__GESTELLTE AUFGABE 1__
Schreiben Sie einen Teil des Textauszugs über Tokio Hotel neu und ersetzen Sie dabei „Sex“ durch „Glamour“. Beginnen Sie bei den Worten „Das ist es nun“ und hören Sie nach „besten? Natürlich, mit Sex.“ auf.
__GESTELLTE AUFGABE 2__
Setzen Sie bitte den Textauszug über Tokio Hotel nach seinem letzten Satz fort.

__TEXTAUSZUG__
-=-=-=-=-

Plattenkabinett:Zu viel Sex ist auch keine Lösung

Tokio Hotel sind jetzt echte Männer. Deswegen gibt es sexuell aufgeladene Cover und Videos. Das Problem ist nur: Sie klingen immer noch wie eine Teenie-Band. Und die Fans von einst sind erwachsen geworden. Neue Alben im Plattenkabinett, der Musik-Kolumne von SZ.de

Von Felix Reek

Das ist es nun also, das neue Album von Tokio Hotel. Das Album, mit dem sie allen beweisen wollen: Wir sind erwachsen, wir sind ernstzunehmende Künstler. Wie gelingt das am besten? Natürlich, mit Sex.

Auf dem Cover der neuen Single "Love Who Loves You Back" ist eine Computermaus als Vulva inszeniert, im dazugehörigen Video knutscht sich Sänger Bill Kaulitz durch einen Club, Männer, Frauen, egal. Die Botschaft ist klar: Bill ist eine geile Sau und jeder will ihm an die Wäsche. Das hat schließlich auch schon bei Miley Cyrus geklappt.

-=-=-=-=-

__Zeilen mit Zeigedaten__
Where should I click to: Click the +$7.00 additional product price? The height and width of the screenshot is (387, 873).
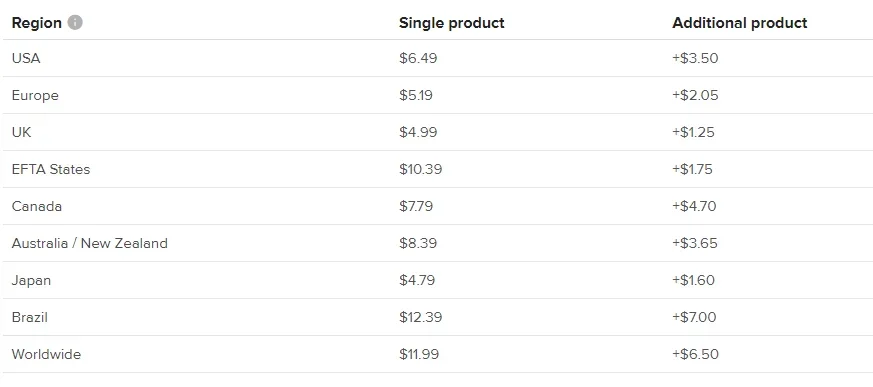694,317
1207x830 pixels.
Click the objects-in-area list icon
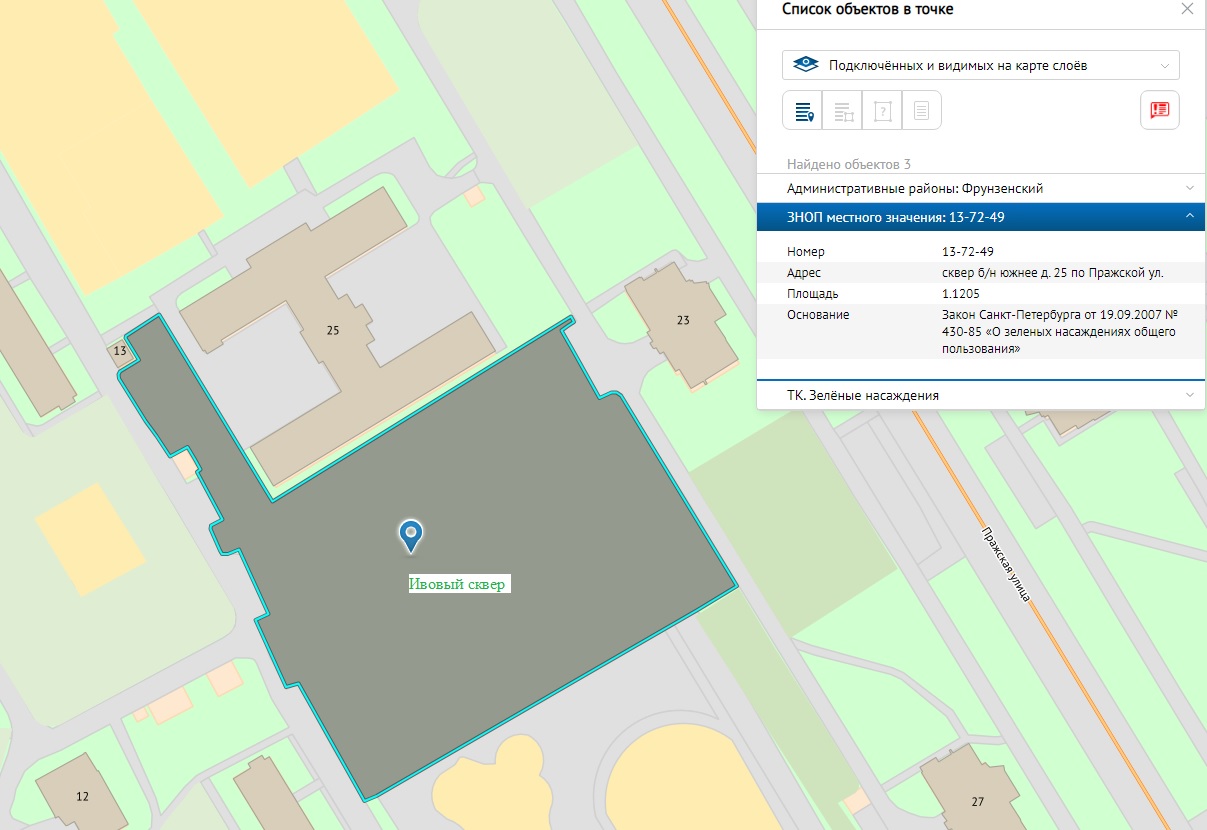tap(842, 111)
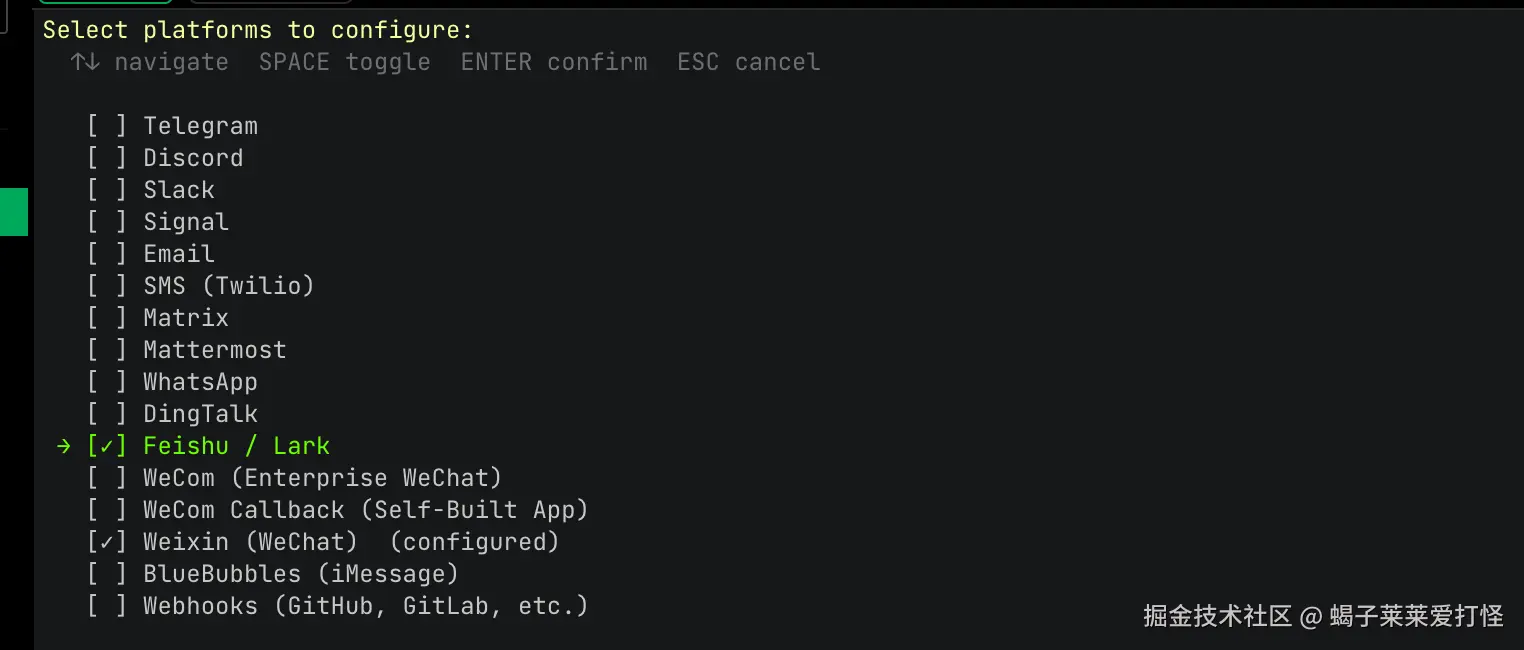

-=-=-=-=-

__ANTWORT ZUR AUFGABE 1__
Das ist es nun also, das neue Album von Tokio Hotel. Das Album, mit dem sie allen beweisen wollen: Wir sind erwachsen, wir sind ernstzunehmende Künstler. Wie gelingt das am besten? Natürlich, mit Glamour.

__ANTWORT ZUR AUFGABE 2__
Der kalkulierte Aufschrei funktionierte natürlich. Tokio Hotel sind auf einmal wieder überall. Von der FAZ bis zur Bravo - jeder berichtet über die einstige Teenie-Sensation. Doch wie das eben so ist mit Sex, Sex und noch mal Sex: Bei so vielen sich windenden Körpern interessiert sich niemand mehr für die Musik. Im Fall von Tokio Hotel ist das aber nicht weiter schlimm. Die meisten Songs von "Kings Of Suburbia" hat man schon vergessen, während man sie hört.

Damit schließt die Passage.